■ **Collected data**

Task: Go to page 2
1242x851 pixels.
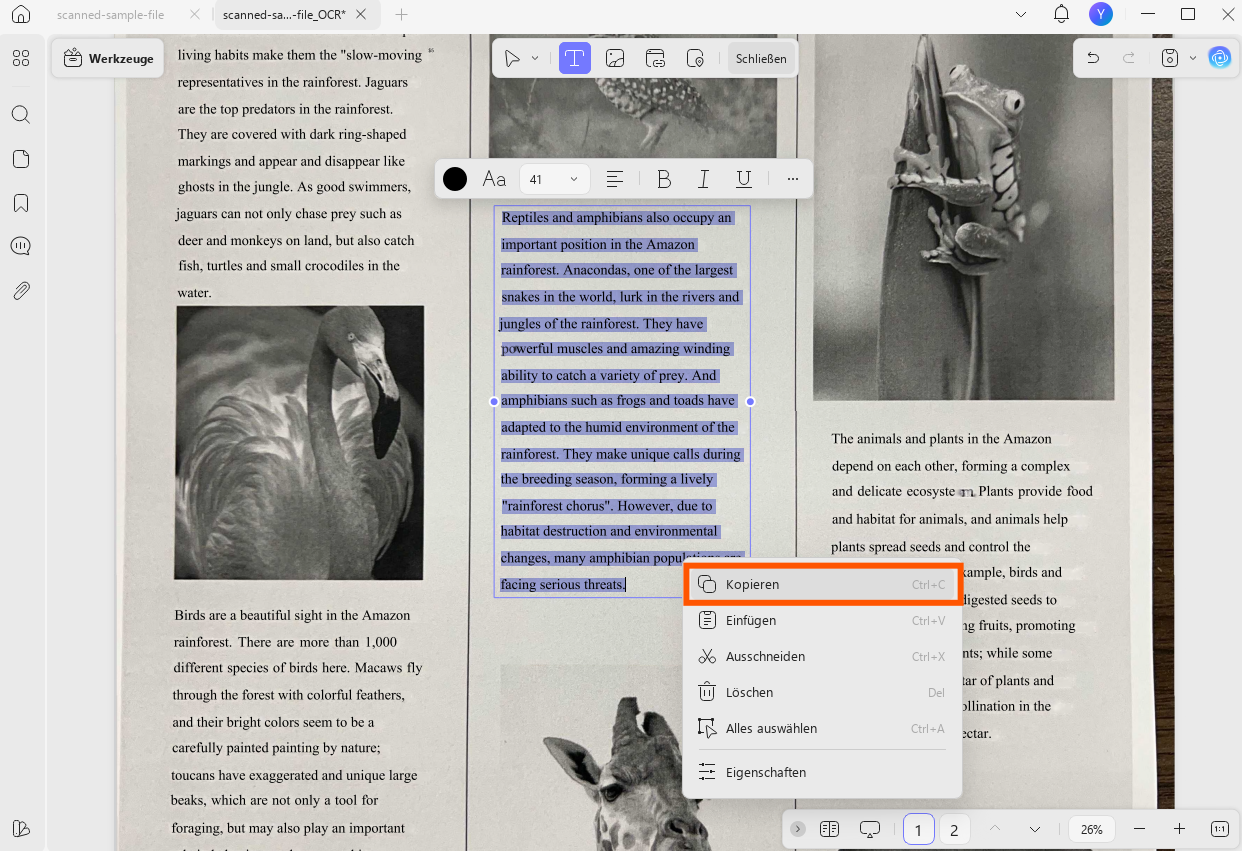Action: pyautogui.click(x=954, y=829)
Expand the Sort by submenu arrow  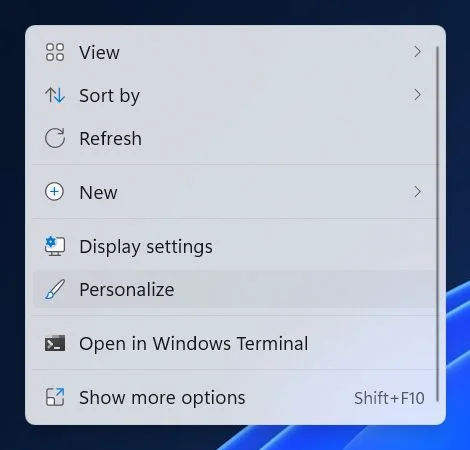point(417,95)
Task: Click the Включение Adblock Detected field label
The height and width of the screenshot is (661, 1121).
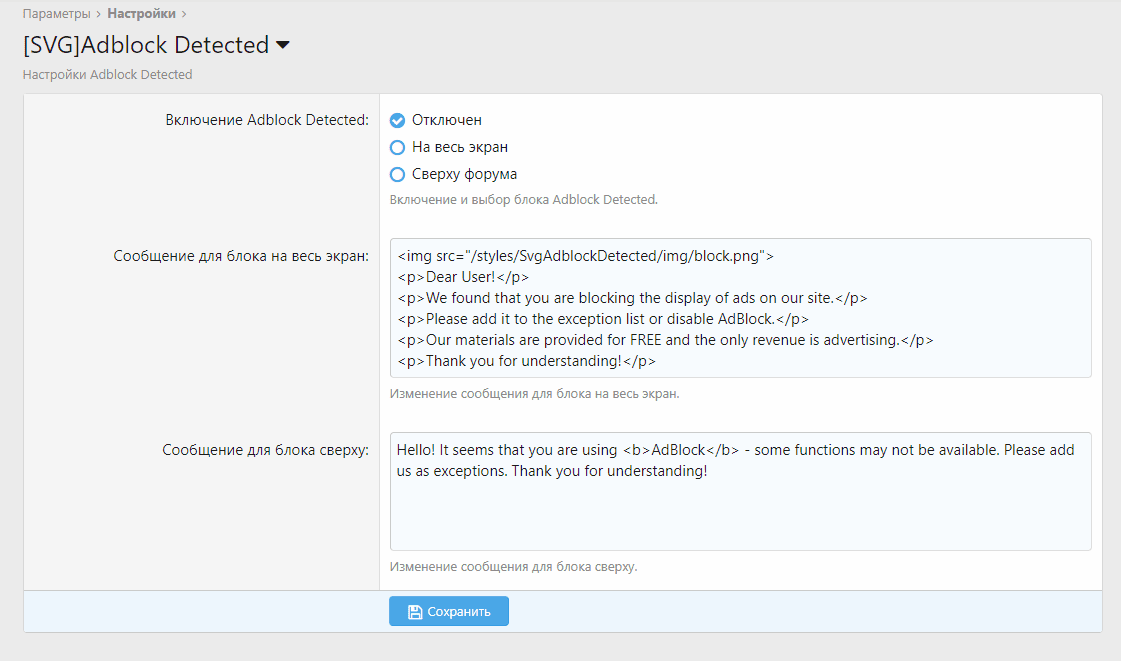Action: click(267, 120)
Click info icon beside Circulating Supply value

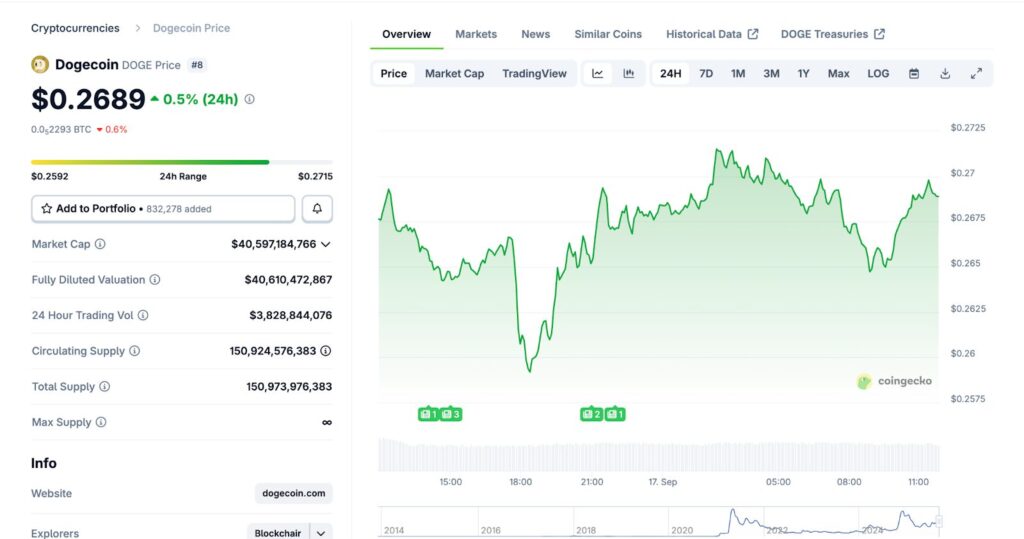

■ **Exercise details**
Write out, word for word, the lines running from the one containing "Task: Click the" to the end of the data above; the pictures are to be left out.

■ **Solution to this exercise**
Task: Click the Включение Adblock Detected field label
The height and width of the screenshot is (661, 1121).
Action: click(267, 120)
Click info icon beside Circulating Supply value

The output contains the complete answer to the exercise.